Filosofia della Spagyria: Sole vegetale – Digitale

Habitat
Cresce sui rilievi montani e freschi dell’Italia settentrionale e centrale.

Costituenti principali
Digitossina, digitalina, saponina (digitonina), colorante giallo (digitoflavone), tapsina, miristina, palmitina, ac.oleico, ac.linolico, ac.linoleico, ac.isovalerianico e un enzima glicolitico (digipuridasi).

Informazioni
Vive tra gli impulsi diastolici o di espansione, luce e calore, e sistolici o di contrazione, vita e chimica.
In essa si attua un principio oscillante tra leggerezza e pesantezza, tra sottigliezza ed ispessimento che si manifesta anche nelle modalità di vegetazione della D..

Infatti il primo anno si sviluppa raso terra, mentre nel secondo anno sale e sviluppa in un processo floreale esplosivo a cui seguono le formazione delle foglie.
I numerosi boccioli che puntano tutti verso l’alto, si aprono in fiori a forma di campana puntano di seguito verso il basso.
Le capsule liberate dalle corolle si drizzano liberando i semi dopo una breve maturazione.
” (Pelikan)

Alcuni ricercatori a “caccia” di principi attivi estratti dai vegetali possibili candidati per la lotta contro i tumori hanno preso in esame una classe molto nutrita di glicosidi feniletanoidi, contenuti in Digitalis purpurea L. che avessero la capacità di interferire sulla PKC alpha (Protein Kinasi C alpha).
Tali molecole, agiscono nell’agire sulla “via dei polioli” agiscono inibendo anche l’aldoso reduttasi (come conseguenza dell’iperglicemia protratta), 5-lipossigenasi 61, 5-HETE (queste ultime due molecole coinvolte in quella sottile relazione tra iperglicemia e carcegenogenesi).
Possiedono attività citotossiche e antiossidanti
Inoltre svolgono un’attività antiepatossiche, antipertensive, antinfiammatorie, analgesiche.

Ma il suo utilizzo e la sua fama, in parte luminosa e in parte oscura, riguarda la sua attività cardiaca e cardiocinetica, tramite la digitossina.
Conosciuta comunemente anche con i nomi di “Digitale della Madonna”, “Erba aralda”, “Cornucopio”, “Erba di S. Leonardo” e “Digitale incarnata”.
La sua coltivazione risale al XVII secolo quando gli erboristi dell’epoca usavano le foglie per curare le malattie della pelle.
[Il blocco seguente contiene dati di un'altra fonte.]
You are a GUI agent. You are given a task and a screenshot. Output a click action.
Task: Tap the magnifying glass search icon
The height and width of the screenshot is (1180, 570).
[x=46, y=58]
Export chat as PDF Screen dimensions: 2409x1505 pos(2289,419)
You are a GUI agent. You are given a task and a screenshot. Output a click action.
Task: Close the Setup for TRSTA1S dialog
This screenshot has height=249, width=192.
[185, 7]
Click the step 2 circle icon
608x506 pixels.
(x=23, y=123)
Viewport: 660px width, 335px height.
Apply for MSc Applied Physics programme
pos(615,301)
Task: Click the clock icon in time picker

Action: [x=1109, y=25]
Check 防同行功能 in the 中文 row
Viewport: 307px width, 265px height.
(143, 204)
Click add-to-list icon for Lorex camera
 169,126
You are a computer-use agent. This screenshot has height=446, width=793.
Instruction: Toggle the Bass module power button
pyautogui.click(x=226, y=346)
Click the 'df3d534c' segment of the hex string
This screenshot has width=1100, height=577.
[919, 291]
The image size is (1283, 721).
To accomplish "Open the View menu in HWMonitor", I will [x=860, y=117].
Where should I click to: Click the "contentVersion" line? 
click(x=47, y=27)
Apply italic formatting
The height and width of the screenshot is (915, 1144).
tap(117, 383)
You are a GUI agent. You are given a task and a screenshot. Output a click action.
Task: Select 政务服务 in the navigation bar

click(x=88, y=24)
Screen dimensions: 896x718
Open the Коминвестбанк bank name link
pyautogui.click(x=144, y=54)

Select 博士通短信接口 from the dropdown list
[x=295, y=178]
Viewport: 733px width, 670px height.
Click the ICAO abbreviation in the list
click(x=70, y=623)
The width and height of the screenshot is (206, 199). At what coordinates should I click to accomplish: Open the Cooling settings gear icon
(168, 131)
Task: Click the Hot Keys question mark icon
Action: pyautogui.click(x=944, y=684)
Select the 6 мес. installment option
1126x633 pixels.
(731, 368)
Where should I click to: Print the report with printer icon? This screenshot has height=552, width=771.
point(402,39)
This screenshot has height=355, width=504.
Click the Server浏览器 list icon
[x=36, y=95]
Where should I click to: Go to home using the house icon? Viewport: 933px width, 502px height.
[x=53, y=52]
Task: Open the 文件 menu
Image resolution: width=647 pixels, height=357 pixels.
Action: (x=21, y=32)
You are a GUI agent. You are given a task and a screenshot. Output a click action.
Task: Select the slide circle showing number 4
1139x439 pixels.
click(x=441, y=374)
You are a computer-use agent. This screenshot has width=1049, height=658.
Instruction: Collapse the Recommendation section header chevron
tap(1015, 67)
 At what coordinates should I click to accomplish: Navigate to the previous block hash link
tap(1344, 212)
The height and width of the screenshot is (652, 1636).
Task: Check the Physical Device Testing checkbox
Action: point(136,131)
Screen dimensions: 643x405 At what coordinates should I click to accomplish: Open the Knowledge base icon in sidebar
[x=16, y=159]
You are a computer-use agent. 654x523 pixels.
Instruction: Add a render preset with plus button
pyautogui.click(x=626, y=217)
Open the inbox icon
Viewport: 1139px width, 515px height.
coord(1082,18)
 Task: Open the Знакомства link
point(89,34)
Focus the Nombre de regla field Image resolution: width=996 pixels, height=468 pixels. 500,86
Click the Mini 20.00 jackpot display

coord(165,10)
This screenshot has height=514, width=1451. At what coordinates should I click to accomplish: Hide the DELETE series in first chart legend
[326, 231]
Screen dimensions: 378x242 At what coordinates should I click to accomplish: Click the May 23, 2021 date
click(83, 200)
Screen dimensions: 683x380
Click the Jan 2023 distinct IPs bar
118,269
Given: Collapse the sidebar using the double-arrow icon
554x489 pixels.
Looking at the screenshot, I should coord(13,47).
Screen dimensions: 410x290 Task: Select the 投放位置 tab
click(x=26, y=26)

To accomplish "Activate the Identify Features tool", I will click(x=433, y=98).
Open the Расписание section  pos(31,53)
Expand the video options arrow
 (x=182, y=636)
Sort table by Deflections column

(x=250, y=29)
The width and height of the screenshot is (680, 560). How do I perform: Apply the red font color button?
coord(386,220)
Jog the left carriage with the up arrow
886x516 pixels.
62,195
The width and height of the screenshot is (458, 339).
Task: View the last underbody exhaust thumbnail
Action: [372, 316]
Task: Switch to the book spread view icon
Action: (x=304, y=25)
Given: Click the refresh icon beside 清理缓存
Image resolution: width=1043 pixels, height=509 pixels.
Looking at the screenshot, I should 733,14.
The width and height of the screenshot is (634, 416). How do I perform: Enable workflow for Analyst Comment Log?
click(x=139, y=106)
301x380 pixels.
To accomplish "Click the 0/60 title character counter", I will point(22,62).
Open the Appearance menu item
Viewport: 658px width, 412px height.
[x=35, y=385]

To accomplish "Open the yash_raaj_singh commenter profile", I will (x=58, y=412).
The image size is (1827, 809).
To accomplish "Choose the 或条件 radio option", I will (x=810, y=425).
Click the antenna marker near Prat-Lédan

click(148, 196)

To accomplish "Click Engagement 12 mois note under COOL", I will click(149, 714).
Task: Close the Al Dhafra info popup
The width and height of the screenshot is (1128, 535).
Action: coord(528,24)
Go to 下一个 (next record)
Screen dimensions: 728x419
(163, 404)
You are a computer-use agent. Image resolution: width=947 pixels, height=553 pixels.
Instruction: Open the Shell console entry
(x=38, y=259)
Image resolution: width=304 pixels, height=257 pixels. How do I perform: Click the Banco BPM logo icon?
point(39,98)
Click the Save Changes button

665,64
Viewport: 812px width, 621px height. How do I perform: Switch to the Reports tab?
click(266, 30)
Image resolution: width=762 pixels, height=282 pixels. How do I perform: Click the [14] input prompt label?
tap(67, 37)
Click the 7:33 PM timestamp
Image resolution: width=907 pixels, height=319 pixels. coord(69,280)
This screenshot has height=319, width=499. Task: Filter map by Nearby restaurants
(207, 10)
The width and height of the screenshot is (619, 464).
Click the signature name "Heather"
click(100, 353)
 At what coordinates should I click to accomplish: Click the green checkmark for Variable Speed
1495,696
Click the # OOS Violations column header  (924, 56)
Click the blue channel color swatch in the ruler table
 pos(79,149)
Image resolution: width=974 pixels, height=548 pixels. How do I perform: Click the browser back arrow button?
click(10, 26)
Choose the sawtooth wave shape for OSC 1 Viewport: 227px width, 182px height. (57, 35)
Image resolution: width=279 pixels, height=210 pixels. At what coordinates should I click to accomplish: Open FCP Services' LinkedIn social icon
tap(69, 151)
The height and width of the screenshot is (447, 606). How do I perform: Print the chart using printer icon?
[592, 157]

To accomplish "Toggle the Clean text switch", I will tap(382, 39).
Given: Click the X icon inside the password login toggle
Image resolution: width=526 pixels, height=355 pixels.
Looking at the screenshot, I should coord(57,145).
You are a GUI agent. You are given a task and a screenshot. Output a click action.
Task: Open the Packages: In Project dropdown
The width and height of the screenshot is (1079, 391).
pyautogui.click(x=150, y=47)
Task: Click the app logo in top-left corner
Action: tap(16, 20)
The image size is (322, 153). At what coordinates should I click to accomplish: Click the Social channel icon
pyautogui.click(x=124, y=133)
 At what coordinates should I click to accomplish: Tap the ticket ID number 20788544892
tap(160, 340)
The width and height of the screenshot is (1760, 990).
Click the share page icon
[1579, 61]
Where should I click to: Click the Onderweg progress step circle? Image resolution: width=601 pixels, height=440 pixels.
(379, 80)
Solo più tardi però, quando il medico inglese William Whittehering scoprì la sua importantissima azione farmacologica e terapeutica, fu largamente impiegata nelle cardiopatie.

La digitale rientra nella categoria delle cosiddette piante pioniere, perché ha la capacità di colonizzare per prima i terreni che per qualche motivo traumatico ed improvviso rimangono senza vegetazione a causa di incendi o di disboscamento.
Questa capacità è favorita dalla quantità di semi diffusa da ciascuna pianta fino a un paio di milioni.
Per chi conosce la Spagiria e ne  pratica con Sapienza i metodi di laboratorio, sa che questa pianta è da considerarsi palingenetica.
Potremmo dire che in termini simbolici è una delle piante che hanno in sè la “coniuctio oppositorum” quindi capace di trasformare la”guerra” tra Seth e Horo in una “santa alleanza” per poter risalire mano nella mano la scala di Giacobbe.
Anche nel XXI canto del Paradiso, nel Cielo di Saturno, troviamo la scala d’oro descritta da Dante.
Si lasciano alle meditazioni di ciascuno le significanze e le analogie anche con altre tradizioni relativamente di queste ultime immagini.